Fifteenth Embodiment

The fifteen embodiment includes the following steps:

• • 1) weighing 4.5 mg, 6 mg, 9 mg, 18 mg, and 45 mg of HSA separately, and dissolve each in 15 mL of deionized water to obtain five groups of HSA aqueous solutions; and
  • 2) weighing 90 mg APZ into each of five conical flasks, adding 15 mL methanol to each conical flask, and heat while stirring at 60° C. until the APZ is completely dissolved, to obtain aripiprazole solution; and
  • 3) slowly adding each HSA aqueous solution prepared in step 1) into each aripiprazole solution prepared in step 2) into; and the corresponding concentrations are 5% HSA aqueous solution, 6.7% HSA aqueous solution, 10% HSA aqueous solution, 20% HSA aqueous solution, and 50% HSA aqueous solution.
  • 4) sealing the conical flask and making a hole in the cap, then cooling to room temperature to allow crystallization, and obtaining aripiprazole drug.

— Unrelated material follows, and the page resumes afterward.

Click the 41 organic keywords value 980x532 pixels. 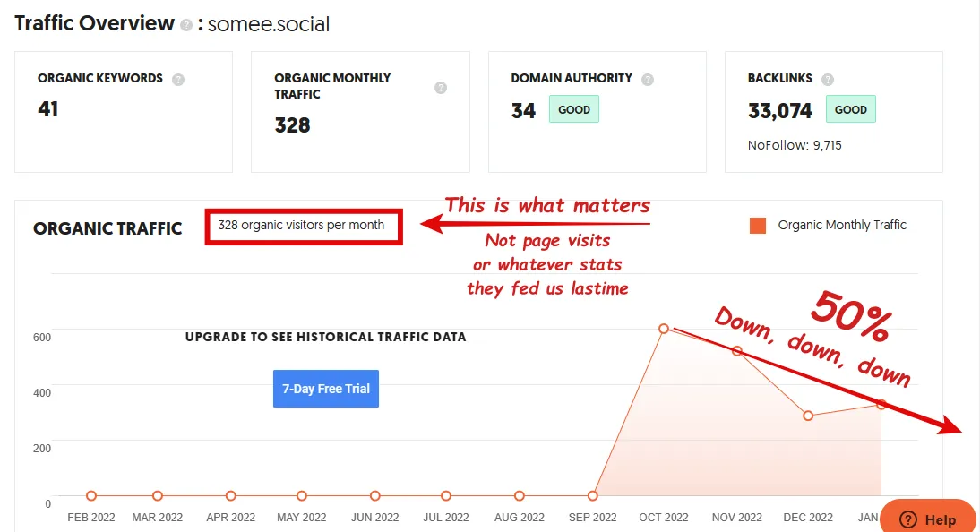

Taking a portion of the aripiprazole drug and then observing under an inverted microscope, the microscopic observation images are shown in FIG. 7. It can be observed that as the HSA concentration increases, the curvature of the crystal habit gradually becomes more pronounced.

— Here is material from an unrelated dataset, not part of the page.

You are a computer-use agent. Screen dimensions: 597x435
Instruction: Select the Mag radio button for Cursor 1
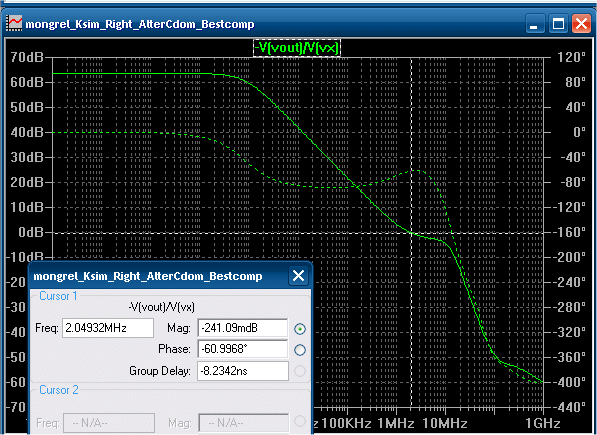300,329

To demonstrate the effectiveness of the two new crystal forms of aripiprazole drug, APZ-H₁ and APZ-H₂, provided in this application, the solubility of the original aripiprazole crystal form and the two crystal forms, APZ-H₁ and APZ-H₂, in a pH=1.2 hydrochloric acid solution was measured.

The procedure is as follows: After the original crystal form of the original aripiprazole drug and the two new crystal forms, APZ-H₁ and APZ-H₂, reach dissolution equilibrium, samples are taken and filtered through a 0.22 μm filter membrane. An appropriate amount of filtrate is then collected and the absorbance is measured at a wavelength of 249 nm using UV-Visible spectrophotometry (Chinese Pharmacopoeia, 2020 edition). The absorbance values are substituted into a standard curve to determine the solubility of the original aripiprazole crystal form and the two crystal forms, APZ-H₁ and APZ-H₂, as shown in Table 2.

TABLE 2
Solubility table

Solubility(mg/mL)

	Dissolving	Original crystal
	medium	drug	APZ-H1	APZ-H2
	pH = 1.2,	0.0990	0.0681	0.251
	hydrochloric acid
	solution

The results in Table 2 show that in the pH=1.2 hydrochloric acid solution, the solubility of the APZ-H₂ is significantly higher than that of the original crystal form, while the solubility of the APZ-H₁ is similar to that of the original crystal form.

The above are only some embodiments of the present disclosure, and neither the words nor the drawings can limit the protection scope of the present disclosure. Any equivalent structural transformation made by using the contents of the specification and the drawings of the present disclosure under the overall concept of the present disclosure, or directly/indirectly applied in other related technical fields are included in the protection scope of the present disclosure.